Air cargo demand grows ahead of expectation in January
28 / 02 / 2018
Air cargo demand and revenues improved in January, but it is too early to tell whether this foreshadows another strong year for air cargo.
The latest figures from WorldACD show that worldwide cargo volumes increased by 8.5% year on year in January, compared with growth predictions for the year of around 4.5%.
However, the analyst warned that performance during the first two months of the year is affected by the timing of Chinese New Year. In 2018, the holiday fell on February 16, while last year it landed on January 28.
WorldACD said: “Chinese New Year normally has two effects on trade: a spike in trade before, and trade diminishing afterwards. And although the negative influence is usually felt during the two weeks following Chinese New Year, the first four days bear the brunt of the decrease.
“Thus, with GDP-growth in the world continuing, one would expect January to be much better in 2018 than in 2017.
“But by how much? Based on freight tonne km data for the first three weeks of January, we believe that year on year volume growth in this pre-Chinese New Year-period may well have been in the range of 4%-6%.
“A serious growth, surely, but hinting at an overall growth pace lower than the increase shown in the full January-figures.”
The analyst said that the fastest growing origins during the month were: in Africa, Ghana (23%), in Asia Pacific from Australia (26%) and Japan (21%), in Latin America from Chile (22%) and Colombia (14%), in Europe from Germany (18%) and the UK (10%), in the Middle East and South Asia from Bangladesh (9%) and India (3%), and in the US from the Midwest (12%) and the Atlantic South (10%).

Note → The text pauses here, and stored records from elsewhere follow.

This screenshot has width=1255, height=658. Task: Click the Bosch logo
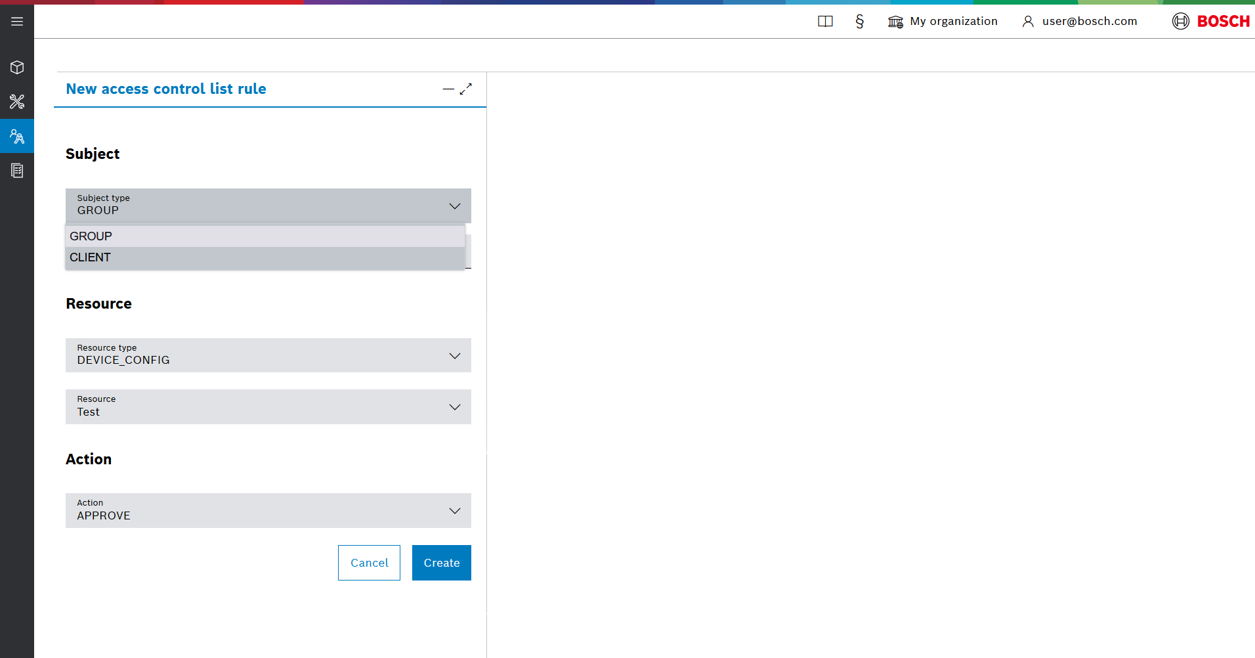(1211, 22)
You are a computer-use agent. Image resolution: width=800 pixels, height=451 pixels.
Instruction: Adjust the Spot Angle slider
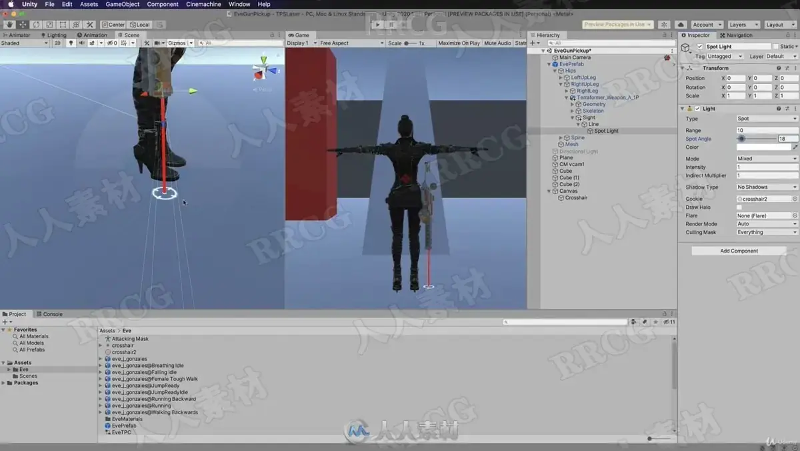[x=757, y=139]
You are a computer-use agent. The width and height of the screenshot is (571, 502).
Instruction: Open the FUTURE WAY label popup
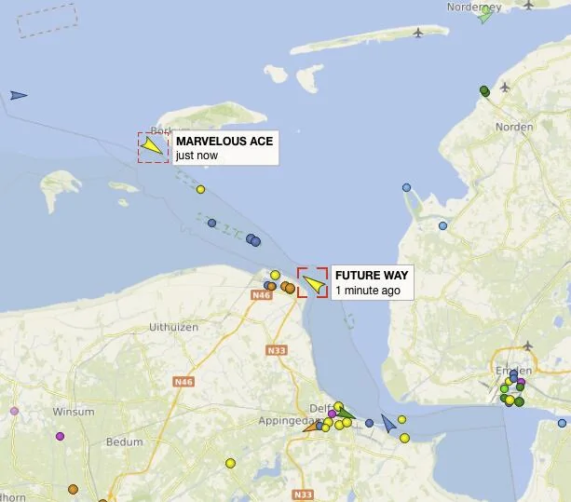click(x=373, y=282)
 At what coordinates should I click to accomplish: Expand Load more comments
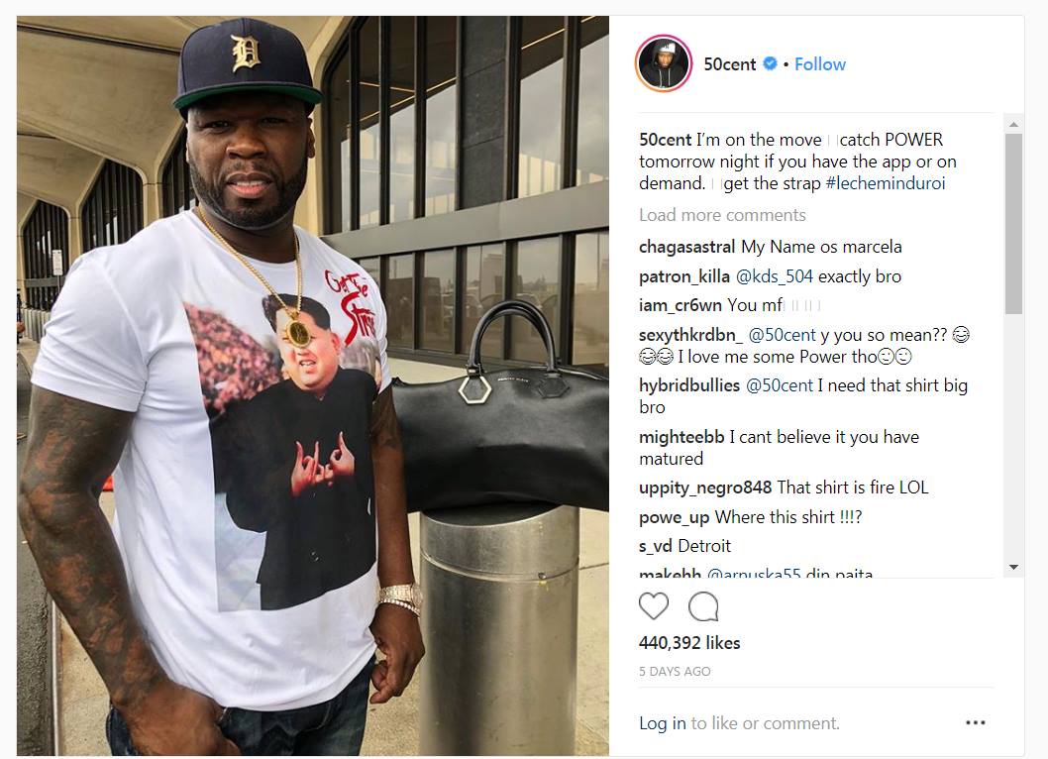722,215
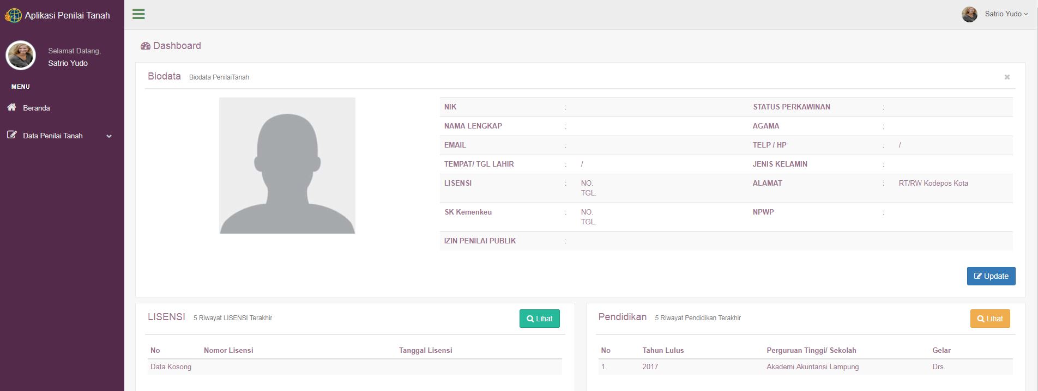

Air cargo revenues also performed well in January, with US dollar yields increasing by 16.8% compared with January 2017.
However, WorldACD pointed out that the yield increase was helped by a devaluing dollar and that the increase was only 1.6% in euros.
The analyst also continued its look back on 2017 in its monthly market update: “Average worldwide yield for special cargo (excl. perishables) was 45% higher than for general cargo; a year earlier, the difference was 50%.
“General cargo grew with 11% vs. 7% growth for other cargo categories; the figures for 2016 were 3% and 5% respectively.
“High tech, flowers and pharmaceuticals showed the highest absolute growth of all special cargo.
“Biggest contributors to the growth in these categories were Hong Kong and Singapore, Colombia and Ecuador, India and Belgium.
“Put differently, the biggest contributors to the growth in these three categories, were DB Schenker, Cargomaster and Kuehne + Nagel.”